Foi recentemente anunciado pelo Governo Português que o Plano de Recuperação e Resiliência (PRR) está em boa execução e que dois terços das verbas (11 mil milhões de euros) já́ têm candidaturas aprovadas. O Metropolitano de Lisboa e a Infraestruturas de Portugal (IP) são os maiores beneficiários com financiamentos de 554 e 395 milhões de euros, respetivamente, segundo dados do Portal Mais Transparência.
No cenário atual de escassez de materiais, hiperinflação e falta de mão de obra, o desafio do PRR será́ o de garantir condições de execução e conclusão das obras públicas beneficiárias, o qual poderá́ ser alcançado através da utilização de formas eficientes de mitigação desses riscos geradores de conflitos.
Em tempos de crise de funcionamento expedito do poder judicial, onde um processo judicial demora em média 10 anos a ser decidido, é urgente encontrar formas alternativas de prevenção e resolução de conflitos.
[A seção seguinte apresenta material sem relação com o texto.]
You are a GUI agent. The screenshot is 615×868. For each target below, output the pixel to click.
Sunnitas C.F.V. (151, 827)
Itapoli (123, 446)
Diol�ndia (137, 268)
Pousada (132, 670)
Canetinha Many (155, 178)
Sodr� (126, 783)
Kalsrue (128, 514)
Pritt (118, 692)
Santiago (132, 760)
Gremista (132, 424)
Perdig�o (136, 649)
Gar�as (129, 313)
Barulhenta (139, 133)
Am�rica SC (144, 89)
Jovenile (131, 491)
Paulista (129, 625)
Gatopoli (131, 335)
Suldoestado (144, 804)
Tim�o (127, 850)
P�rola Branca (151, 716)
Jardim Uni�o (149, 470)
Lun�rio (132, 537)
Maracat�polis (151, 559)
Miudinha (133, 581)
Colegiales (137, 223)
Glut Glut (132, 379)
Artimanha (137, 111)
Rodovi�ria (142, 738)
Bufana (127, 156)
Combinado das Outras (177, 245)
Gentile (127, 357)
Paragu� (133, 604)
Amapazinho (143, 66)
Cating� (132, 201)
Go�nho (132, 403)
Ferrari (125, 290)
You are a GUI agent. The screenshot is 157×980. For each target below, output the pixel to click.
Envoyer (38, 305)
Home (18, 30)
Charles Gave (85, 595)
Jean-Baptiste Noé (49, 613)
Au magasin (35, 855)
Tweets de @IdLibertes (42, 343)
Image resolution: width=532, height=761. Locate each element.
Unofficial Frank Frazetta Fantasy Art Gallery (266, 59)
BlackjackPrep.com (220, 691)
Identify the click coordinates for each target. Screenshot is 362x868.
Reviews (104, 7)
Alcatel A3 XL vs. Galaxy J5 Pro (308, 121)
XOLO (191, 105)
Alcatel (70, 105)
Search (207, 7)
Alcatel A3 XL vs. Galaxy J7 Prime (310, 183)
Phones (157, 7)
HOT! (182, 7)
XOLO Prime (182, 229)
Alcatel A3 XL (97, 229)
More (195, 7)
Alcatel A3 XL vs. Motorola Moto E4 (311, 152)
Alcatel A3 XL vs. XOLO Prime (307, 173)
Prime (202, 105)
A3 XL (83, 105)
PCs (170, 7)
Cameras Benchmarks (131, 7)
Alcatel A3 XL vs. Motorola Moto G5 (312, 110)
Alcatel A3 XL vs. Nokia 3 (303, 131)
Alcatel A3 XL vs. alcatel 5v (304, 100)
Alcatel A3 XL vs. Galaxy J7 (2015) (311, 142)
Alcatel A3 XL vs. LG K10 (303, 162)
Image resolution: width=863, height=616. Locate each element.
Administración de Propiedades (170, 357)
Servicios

A utilização no sector da construção de mecanismos alternativos de prevenção e resolução de litígios, em especial de dispute boards ou comissões especializadas de prevenção e resolução alternativa de litígios, na Europa Continental tem vindo a ganhar expressão nas últimas décadas fruto do seu sucesso nos Estados Unidos e Reino Unido.
O primeiro dispute board foi constituído e implementado em 1975 para acompanhar a execução do projeto do túnel Eisenhower no Colorado, Estados Unidos da América. A introdução desta figura teve um êxito extraordinário e a partir de então os dispute boards começaram a ganhar popularidade em várias jurisdições, tanto no sector privado como público.
O objetivo principal dos dispute boards (…) é o de resolver em obra, em tempo real, de forma expedita, e económica, questões ou potenciais conflitos que possam surgir entre as partes durante a execução do projeto de construção…
Em termos muito sumários, os dispute board são comissões ou painéis de peritos imparciais designados ab initio pelas partes no contrato, destinados a supervisionar e acompanhar a execução da obra, proporcionando às partes um fórum de discussão destinado a prevenir e resolver questões e potenciais litígios, que eventualmente venham a surgir ao longo da sua execução.
Os membros dos dispute boards são livremente escolhidos pelas partes; são compostos em regra por um ou três membros que, e sempre que solicitados pelas partes, poderão emitir recomendações e/ou decisões vinculativas em função dos poderes que lhe são atribuídos.
O objetivo principal dos dispute boards, compostos por especialistas (por exemplo, Engenheiros, Advogados, Auditores, Geólogos, Peritos-Avaliadores, entre outros) é o de resolver em obra, em tempo real, de forma expedita, e económica, questões ou potenciais conflitos que possam surgir entre as partes durante a execução do projeto de construção, promovendo assim a continuidade do mesmo e assegurando a sua viabilidade económico-financeira.
Recentemente, em 2018, a Société du Grand Paris (SGP), encarregue da construção do Grand Paris Express – quatro linhas de metro com uma extensão de 200 quilómetros e 68 novas estações – implementou um dispute board permanente com o objetivo de emitir recomendações e opiniões sempre que solicitado. Trata-se de um modelo de dispute board inspirado nos modelos Americano e Canadiano perfeitamente adaptado e compatível com as regras que assistem a Administração Pública Francesa.
A par deste megaprojeto, os dispute boards foram também utilizados com sucesso, por exemplo, durante a construção do Eurotúnel e do Túnel do Porto de Dublin.
O êxito de todo o projeto de construção mede-se em termos estritamente comerciais.
Num ambiente atual de grande instabilidade, onde os contratos são administrados de forma muito agressiva, os conflitos que surjam durante a execução da obra e a consequente demora na resolução perante Tribunais Judiciais, têm um impacto avassalador no êxito financeiro dos projetos podendo determinar ou não a sobrevivência das partes contratantes.
As atuais práticas tradicionais de resolução de litígios, não são, na nossa opinião, compatíveis com o atual nível de desenvolvimento do setor da construção e com o atual panorama de insegurança contratual. Um Estado eficiente e dirigido à resolução justa e rápida de litígios poderá encontrar nos dispute boards uma solução eficiente de prevenção e resolução dos mesmos.